# Listed records:
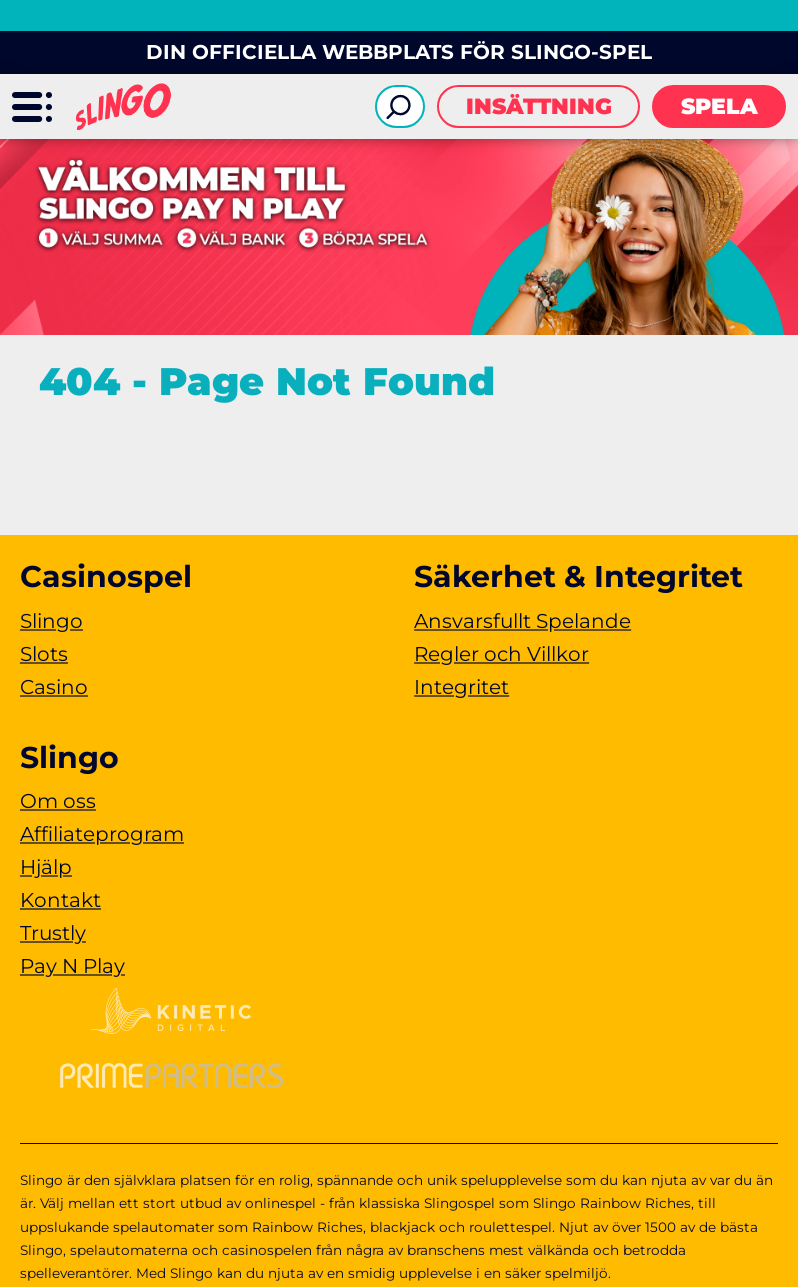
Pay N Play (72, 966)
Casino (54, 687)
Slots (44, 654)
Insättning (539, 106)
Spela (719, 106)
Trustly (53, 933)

---

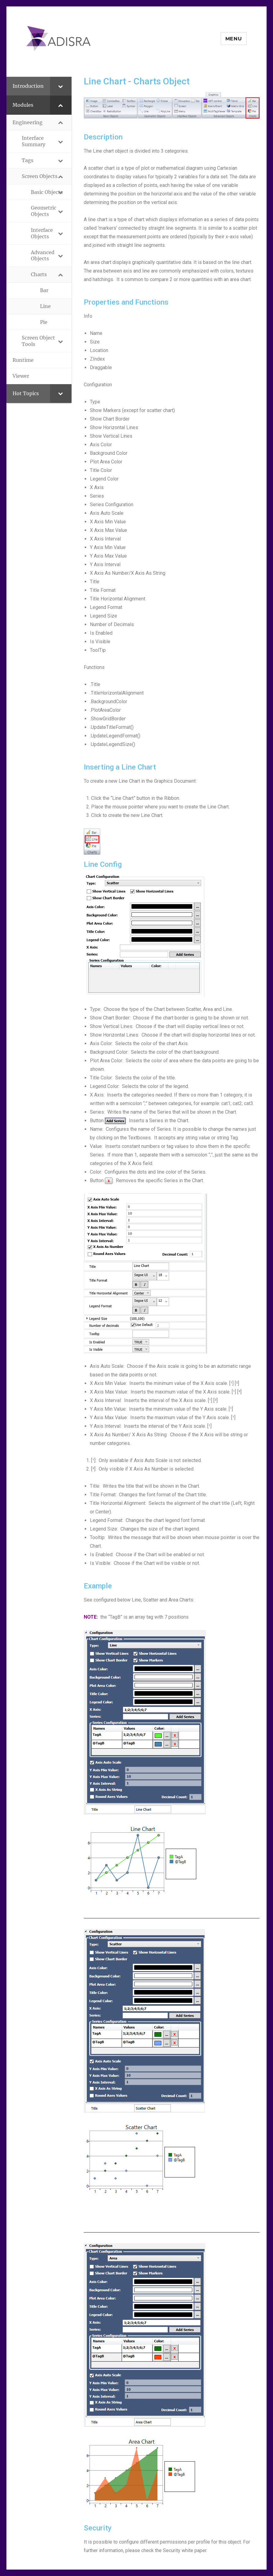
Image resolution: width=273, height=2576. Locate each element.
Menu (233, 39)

# Instructions for the task:
Copy the lines starting at the one that contains "Image resolution: width=273, height=2576." and ending after the one that contains "Menu (233, 39)". Swap "Locate" for "Find" and change nothing else.

# Task solution:
Image resolution: width=273, height=2576. Find each element.
Menu (233, 39)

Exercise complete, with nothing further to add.